• Required work:
The expected output is each line below containing "Given", copied in full.

+++ Available data

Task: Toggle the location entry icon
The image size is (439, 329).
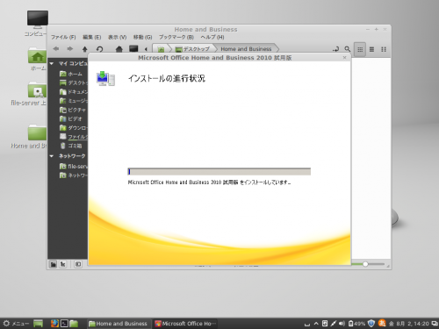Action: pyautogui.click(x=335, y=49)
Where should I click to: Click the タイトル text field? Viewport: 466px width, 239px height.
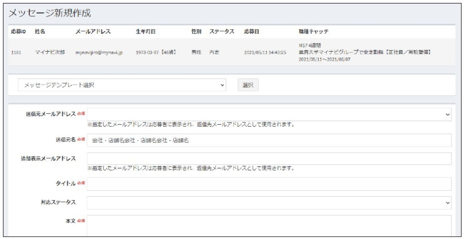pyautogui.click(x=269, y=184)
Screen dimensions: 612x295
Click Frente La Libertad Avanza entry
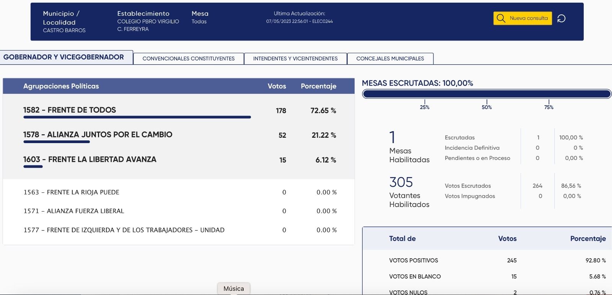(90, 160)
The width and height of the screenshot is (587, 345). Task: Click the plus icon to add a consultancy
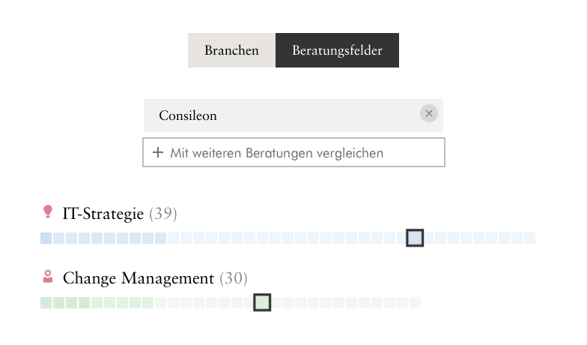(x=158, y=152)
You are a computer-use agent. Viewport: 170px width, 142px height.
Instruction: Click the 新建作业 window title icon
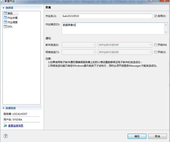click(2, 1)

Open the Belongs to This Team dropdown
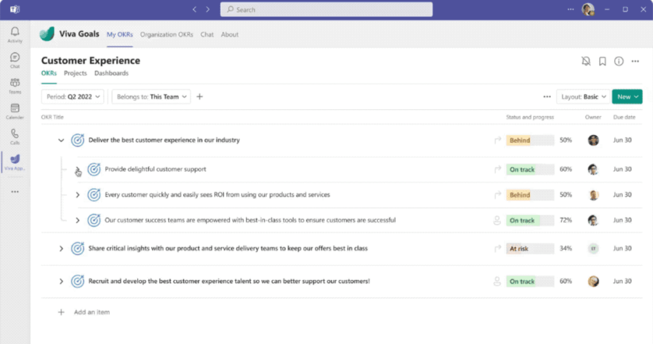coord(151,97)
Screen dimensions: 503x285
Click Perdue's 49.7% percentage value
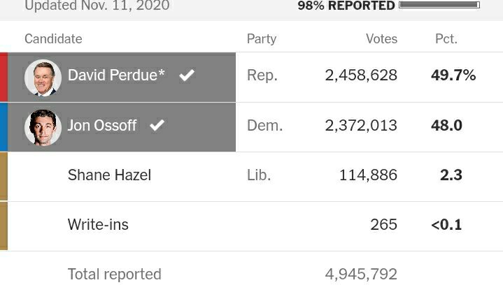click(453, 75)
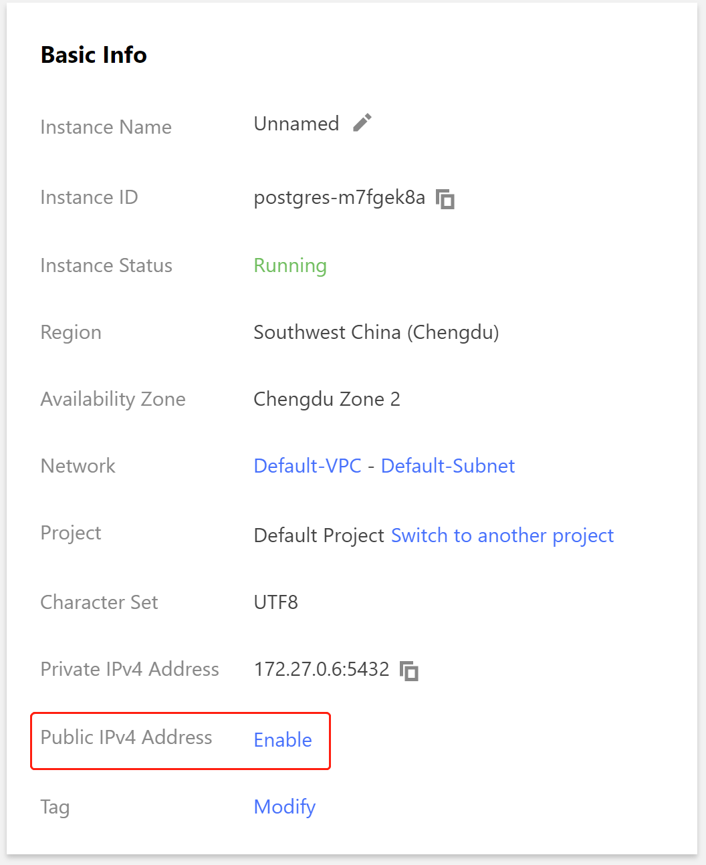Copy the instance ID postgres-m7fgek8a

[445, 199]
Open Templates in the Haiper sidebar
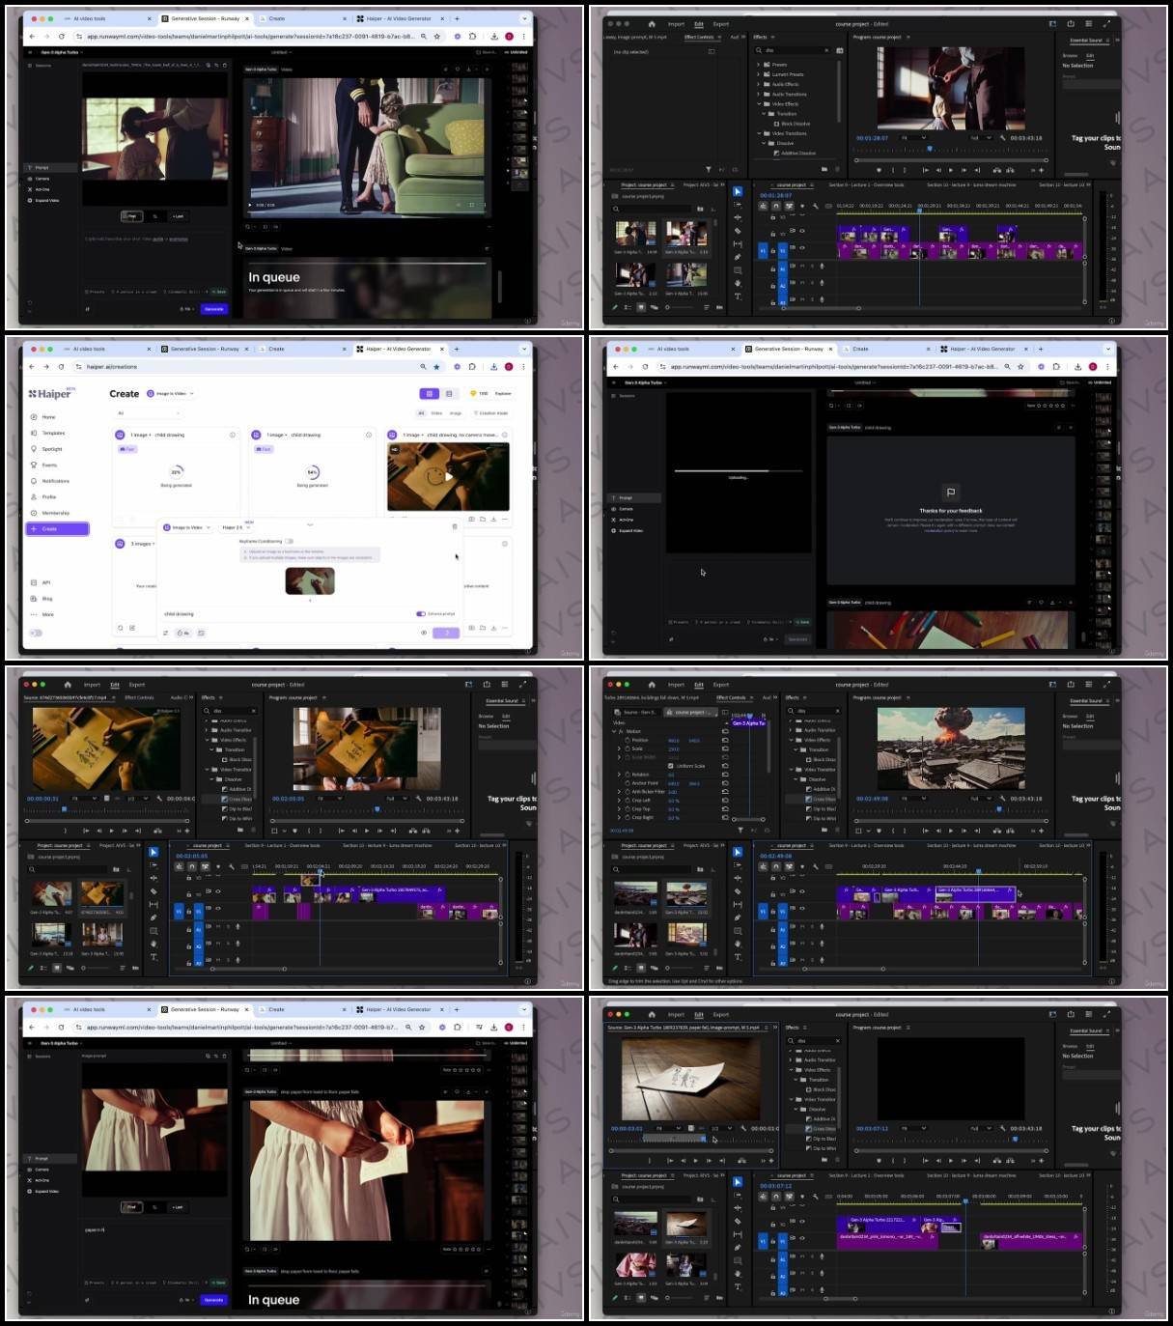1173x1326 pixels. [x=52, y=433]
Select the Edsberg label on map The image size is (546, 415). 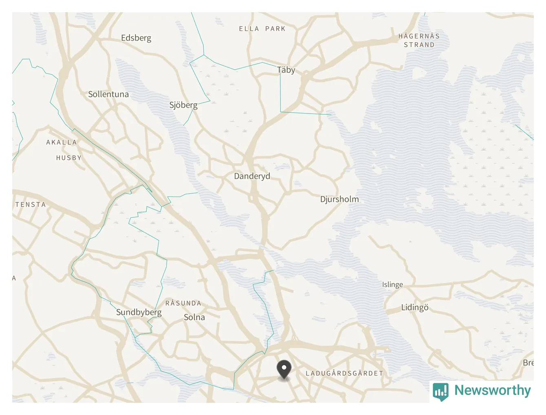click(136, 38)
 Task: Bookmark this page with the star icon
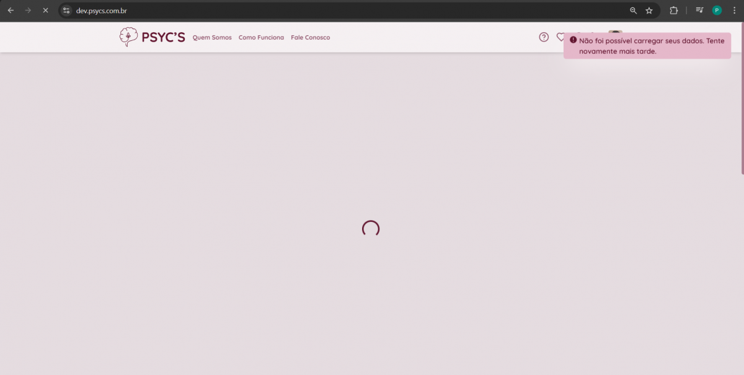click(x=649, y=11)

++++++
+++ Available data

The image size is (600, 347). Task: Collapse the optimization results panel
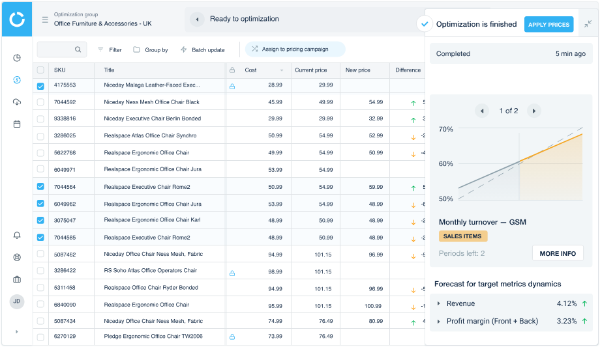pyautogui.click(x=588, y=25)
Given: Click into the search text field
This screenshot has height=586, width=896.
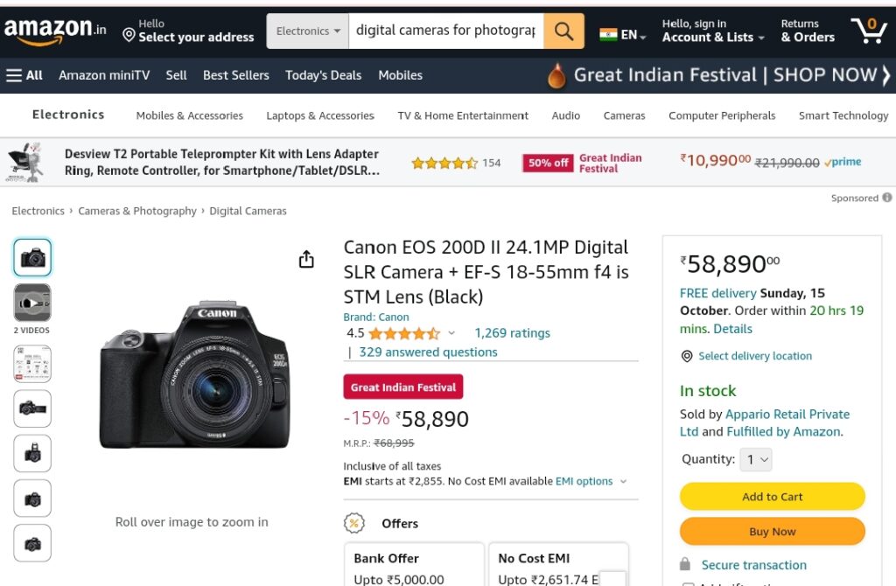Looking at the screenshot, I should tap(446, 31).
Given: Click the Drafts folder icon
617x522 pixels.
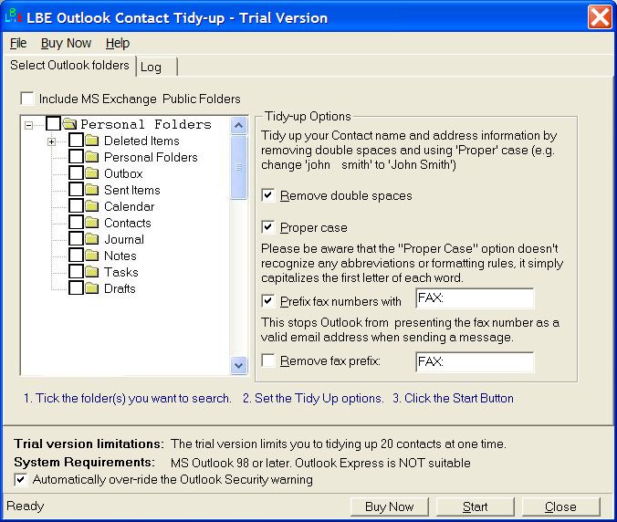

++++++

• Written solution:
Given: Click into the search text field
Given: Click the Drafts folder icon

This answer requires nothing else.